### Task objective:
Reproduce everything in the listing from the line containing "Copy text using the copy icon" down to the line containing "Action: (278, 240)", including both of those lines. Give only those lines.

Entries drawn from a collection

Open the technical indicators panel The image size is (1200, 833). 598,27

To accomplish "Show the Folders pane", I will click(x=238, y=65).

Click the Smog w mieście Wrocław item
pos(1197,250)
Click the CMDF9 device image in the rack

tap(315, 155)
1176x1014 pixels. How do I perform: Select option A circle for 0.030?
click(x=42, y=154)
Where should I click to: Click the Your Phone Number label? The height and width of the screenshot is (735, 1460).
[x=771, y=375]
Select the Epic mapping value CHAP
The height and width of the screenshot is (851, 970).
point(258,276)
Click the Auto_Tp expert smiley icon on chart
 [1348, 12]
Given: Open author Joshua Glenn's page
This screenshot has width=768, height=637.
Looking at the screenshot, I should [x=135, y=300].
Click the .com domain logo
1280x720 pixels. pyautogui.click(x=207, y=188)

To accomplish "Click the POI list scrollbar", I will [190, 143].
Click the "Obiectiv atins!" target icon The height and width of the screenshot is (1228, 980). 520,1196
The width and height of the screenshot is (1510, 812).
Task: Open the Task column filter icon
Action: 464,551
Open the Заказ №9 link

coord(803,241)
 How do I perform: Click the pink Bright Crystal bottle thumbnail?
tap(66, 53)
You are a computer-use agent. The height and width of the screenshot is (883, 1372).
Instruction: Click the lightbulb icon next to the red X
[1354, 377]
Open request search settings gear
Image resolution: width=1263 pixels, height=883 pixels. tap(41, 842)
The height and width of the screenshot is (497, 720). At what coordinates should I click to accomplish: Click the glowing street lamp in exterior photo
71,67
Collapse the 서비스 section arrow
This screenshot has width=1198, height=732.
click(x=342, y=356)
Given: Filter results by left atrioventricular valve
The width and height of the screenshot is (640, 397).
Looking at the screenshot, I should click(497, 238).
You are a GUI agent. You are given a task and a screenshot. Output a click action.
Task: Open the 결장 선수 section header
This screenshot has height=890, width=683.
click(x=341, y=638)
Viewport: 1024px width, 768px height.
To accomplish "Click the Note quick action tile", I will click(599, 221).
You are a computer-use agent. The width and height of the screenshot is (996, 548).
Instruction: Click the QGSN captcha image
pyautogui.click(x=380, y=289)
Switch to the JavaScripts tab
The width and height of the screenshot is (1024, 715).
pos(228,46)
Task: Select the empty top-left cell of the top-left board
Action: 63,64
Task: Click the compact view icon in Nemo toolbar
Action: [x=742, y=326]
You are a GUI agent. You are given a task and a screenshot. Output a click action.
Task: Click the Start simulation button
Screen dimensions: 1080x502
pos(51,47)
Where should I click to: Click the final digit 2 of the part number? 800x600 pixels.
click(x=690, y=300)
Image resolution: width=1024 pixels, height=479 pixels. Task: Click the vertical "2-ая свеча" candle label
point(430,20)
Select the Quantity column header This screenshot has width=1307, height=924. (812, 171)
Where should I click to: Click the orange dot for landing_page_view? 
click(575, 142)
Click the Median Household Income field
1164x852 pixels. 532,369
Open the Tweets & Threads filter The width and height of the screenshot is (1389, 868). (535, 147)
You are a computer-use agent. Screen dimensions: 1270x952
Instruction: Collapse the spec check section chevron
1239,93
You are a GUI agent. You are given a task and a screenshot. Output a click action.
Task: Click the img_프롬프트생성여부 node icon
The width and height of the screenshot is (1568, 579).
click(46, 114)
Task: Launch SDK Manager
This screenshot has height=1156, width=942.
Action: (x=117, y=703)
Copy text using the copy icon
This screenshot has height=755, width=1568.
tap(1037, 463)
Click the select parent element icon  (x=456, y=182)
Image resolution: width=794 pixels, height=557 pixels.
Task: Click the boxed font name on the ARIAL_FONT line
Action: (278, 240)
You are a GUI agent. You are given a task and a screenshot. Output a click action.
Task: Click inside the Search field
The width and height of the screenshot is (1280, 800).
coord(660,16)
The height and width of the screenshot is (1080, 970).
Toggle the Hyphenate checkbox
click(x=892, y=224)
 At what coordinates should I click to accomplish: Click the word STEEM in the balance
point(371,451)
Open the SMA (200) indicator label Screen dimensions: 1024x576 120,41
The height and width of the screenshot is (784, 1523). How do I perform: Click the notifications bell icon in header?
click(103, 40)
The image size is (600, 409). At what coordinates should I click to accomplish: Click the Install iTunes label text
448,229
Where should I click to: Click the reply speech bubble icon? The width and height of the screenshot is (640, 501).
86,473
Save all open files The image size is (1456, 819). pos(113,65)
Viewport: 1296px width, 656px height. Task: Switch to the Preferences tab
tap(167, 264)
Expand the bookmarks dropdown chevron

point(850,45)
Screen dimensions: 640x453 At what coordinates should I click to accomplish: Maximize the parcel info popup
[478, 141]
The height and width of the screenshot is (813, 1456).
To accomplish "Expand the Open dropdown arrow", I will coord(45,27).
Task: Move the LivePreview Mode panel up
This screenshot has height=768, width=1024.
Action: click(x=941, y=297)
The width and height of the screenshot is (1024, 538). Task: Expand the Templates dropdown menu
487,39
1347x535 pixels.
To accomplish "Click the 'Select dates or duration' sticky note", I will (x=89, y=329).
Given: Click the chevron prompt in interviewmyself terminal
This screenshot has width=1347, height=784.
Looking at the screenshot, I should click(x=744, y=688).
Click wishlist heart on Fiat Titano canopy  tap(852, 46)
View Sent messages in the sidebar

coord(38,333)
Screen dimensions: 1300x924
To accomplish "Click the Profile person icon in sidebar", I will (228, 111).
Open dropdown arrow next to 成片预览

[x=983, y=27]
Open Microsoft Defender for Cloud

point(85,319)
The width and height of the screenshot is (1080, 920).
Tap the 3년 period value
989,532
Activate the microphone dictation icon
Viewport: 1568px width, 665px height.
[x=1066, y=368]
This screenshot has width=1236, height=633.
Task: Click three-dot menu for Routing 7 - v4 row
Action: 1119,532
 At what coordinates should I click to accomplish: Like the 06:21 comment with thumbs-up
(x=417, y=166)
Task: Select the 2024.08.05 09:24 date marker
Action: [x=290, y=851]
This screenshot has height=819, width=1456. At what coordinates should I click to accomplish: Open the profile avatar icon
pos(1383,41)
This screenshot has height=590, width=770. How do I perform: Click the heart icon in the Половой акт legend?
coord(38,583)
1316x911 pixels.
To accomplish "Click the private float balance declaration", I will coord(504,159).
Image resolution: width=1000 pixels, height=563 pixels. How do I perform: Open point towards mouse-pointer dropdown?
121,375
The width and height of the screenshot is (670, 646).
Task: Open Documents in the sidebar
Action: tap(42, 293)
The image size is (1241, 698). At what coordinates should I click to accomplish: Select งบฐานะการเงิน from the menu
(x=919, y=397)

### Result below:
Copy text using the copy icon
This screenshot has height=755, width=1568.
tap(1037, 463)
Click the select parent element icon  (x=456, y=182)
Image resolution: width=794 pixels, height=557 pixels.
Task: Click the boxed font name on the ARIAL_FONT line
Action: (278, 240)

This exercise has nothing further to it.